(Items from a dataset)
______________________________

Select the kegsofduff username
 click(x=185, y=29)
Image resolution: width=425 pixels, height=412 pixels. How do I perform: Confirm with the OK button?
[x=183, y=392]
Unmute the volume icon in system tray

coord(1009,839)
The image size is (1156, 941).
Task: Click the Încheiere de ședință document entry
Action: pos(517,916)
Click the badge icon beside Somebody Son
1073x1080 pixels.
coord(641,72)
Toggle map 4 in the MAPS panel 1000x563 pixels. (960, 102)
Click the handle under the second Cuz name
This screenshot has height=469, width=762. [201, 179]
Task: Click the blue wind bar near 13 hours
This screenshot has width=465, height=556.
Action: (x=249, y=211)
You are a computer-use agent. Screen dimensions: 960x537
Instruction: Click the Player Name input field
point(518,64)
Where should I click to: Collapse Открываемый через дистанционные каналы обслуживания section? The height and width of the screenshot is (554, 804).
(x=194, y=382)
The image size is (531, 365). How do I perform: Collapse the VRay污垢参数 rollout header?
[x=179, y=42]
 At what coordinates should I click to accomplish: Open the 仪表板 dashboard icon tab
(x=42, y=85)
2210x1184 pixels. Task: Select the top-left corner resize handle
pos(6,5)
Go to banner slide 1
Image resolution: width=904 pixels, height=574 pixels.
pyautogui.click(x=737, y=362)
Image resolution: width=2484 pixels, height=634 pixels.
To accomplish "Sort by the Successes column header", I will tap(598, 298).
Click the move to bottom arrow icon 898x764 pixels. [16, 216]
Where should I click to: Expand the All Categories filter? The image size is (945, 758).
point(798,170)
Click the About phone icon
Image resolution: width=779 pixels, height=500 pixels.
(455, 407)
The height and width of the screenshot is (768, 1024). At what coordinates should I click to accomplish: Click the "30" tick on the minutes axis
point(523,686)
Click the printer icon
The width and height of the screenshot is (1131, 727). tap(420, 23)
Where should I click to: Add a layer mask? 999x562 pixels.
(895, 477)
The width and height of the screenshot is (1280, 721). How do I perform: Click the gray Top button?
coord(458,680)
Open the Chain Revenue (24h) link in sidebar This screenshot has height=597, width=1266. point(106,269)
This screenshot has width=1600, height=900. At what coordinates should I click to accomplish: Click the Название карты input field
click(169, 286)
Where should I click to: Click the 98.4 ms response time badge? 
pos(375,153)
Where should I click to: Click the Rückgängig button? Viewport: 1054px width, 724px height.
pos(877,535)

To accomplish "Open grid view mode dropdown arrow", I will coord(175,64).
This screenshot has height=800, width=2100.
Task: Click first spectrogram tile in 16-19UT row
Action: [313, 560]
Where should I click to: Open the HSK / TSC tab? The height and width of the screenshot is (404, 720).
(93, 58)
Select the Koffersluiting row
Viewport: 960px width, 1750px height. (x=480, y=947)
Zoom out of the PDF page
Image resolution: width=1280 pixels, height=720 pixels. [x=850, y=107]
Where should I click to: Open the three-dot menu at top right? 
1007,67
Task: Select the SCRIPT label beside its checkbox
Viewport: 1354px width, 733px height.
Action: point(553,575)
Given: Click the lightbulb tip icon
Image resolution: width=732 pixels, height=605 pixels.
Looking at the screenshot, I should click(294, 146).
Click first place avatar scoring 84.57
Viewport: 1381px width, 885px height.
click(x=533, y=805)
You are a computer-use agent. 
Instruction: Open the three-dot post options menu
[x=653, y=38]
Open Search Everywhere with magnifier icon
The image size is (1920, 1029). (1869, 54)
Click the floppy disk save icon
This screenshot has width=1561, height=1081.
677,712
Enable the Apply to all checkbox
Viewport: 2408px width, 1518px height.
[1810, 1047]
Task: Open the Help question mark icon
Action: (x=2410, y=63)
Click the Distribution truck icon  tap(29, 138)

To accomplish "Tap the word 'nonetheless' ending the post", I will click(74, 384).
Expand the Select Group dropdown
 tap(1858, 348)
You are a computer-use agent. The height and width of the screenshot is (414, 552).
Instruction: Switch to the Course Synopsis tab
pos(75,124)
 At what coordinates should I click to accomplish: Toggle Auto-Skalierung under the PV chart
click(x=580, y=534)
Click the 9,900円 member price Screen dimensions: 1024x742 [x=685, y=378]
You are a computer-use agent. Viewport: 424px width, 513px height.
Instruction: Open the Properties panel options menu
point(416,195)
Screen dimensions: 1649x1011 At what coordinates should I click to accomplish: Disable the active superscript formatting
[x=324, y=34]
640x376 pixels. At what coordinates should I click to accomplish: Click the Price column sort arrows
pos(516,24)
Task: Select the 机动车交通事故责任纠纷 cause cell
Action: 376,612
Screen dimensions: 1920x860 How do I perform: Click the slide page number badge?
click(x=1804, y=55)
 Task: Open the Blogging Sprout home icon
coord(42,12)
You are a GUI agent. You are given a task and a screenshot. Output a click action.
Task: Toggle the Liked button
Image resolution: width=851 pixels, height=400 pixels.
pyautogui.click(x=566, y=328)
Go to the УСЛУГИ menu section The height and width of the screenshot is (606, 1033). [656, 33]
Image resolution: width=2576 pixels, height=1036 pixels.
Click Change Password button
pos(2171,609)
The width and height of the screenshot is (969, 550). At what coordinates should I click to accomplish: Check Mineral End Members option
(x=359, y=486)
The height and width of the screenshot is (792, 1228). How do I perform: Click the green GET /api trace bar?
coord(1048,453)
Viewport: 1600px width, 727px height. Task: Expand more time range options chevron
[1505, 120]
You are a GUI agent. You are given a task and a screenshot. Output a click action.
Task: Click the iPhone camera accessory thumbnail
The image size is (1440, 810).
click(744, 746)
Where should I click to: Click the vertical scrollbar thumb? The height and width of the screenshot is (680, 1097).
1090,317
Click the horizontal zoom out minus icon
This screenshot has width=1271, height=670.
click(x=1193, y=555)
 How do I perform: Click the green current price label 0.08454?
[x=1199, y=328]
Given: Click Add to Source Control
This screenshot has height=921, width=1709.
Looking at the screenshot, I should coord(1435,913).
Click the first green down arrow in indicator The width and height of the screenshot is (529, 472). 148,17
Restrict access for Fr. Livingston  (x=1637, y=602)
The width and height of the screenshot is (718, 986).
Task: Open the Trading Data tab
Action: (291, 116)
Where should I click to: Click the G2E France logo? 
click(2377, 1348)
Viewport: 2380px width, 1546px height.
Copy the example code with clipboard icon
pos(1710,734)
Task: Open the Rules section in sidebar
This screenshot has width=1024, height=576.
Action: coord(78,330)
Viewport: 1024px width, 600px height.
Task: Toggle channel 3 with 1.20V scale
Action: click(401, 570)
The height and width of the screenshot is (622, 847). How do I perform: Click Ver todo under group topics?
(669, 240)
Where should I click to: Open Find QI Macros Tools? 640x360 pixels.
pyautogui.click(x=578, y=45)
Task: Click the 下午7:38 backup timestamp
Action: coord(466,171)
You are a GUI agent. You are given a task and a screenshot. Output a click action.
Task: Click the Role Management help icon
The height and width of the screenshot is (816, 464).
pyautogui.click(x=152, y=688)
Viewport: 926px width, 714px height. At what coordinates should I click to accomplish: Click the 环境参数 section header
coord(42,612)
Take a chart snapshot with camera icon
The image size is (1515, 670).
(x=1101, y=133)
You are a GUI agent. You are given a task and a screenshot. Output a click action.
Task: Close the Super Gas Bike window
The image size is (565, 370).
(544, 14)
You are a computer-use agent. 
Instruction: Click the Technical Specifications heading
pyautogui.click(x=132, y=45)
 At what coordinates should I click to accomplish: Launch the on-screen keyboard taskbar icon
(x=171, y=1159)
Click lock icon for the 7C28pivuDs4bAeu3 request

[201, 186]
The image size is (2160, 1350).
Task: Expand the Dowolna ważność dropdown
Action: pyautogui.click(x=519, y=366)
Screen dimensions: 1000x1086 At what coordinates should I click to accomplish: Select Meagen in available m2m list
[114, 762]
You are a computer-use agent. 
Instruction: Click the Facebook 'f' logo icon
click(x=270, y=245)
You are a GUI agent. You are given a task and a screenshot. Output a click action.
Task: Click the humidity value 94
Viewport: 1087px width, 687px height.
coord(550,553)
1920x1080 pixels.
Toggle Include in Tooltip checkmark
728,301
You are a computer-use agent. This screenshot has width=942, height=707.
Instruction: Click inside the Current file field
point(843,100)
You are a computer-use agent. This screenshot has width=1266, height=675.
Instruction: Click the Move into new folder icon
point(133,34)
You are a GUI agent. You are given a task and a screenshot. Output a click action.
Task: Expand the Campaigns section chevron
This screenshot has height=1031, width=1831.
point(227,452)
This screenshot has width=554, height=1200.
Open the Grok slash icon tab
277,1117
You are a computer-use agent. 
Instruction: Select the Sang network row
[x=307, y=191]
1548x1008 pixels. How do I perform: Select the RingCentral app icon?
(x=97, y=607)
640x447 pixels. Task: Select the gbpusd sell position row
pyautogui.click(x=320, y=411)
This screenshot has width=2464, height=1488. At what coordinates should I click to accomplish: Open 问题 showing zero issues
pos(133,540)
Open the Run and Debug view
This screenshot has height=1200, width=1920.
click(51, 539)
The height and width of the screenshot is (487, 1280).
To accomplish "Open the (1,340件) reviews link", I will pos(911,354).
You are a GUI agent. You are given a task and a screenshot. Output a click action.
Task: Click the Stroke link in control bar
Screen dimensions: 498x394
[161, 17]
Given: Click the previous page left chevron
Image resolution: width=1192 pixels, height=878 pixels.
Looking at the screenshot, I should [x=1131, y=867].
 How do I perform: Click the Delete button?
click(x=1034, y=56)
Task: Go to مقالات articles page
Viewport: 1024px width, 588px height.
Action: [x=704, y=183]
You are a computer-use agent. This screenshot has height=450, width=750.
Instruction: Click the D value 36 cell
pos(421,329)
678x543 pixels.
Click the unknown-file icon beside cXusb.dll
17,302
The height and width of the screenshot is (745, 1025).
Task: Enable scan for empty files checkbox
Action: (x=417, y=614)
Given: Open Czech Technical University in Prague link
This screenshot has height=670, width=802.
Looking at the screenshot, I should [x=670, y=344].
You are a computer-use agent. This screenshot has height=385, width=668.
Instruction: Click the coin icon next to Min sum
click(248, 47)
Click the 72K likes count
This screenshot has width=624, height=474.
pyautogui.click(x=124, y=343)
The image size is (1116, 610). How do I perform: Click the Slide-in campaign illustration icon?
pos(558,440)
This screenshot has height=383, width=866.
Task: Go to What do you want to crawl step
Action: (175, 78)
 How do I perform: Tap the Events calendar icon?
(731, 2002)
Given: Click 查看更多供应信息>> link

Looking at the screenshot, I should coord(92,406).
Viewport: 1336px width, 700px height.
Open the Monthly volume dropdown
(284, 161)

______________________________

**The task**
What do you get if you output the rows from the line with "Viewport: 2380px width, 1546px height." up to and including the line with "pos(1710,734)", copied verbatim?

**The result**
Viewport: 2380px width, 1546px height.
Copy the example code with clipboard icon
pos(1710,734)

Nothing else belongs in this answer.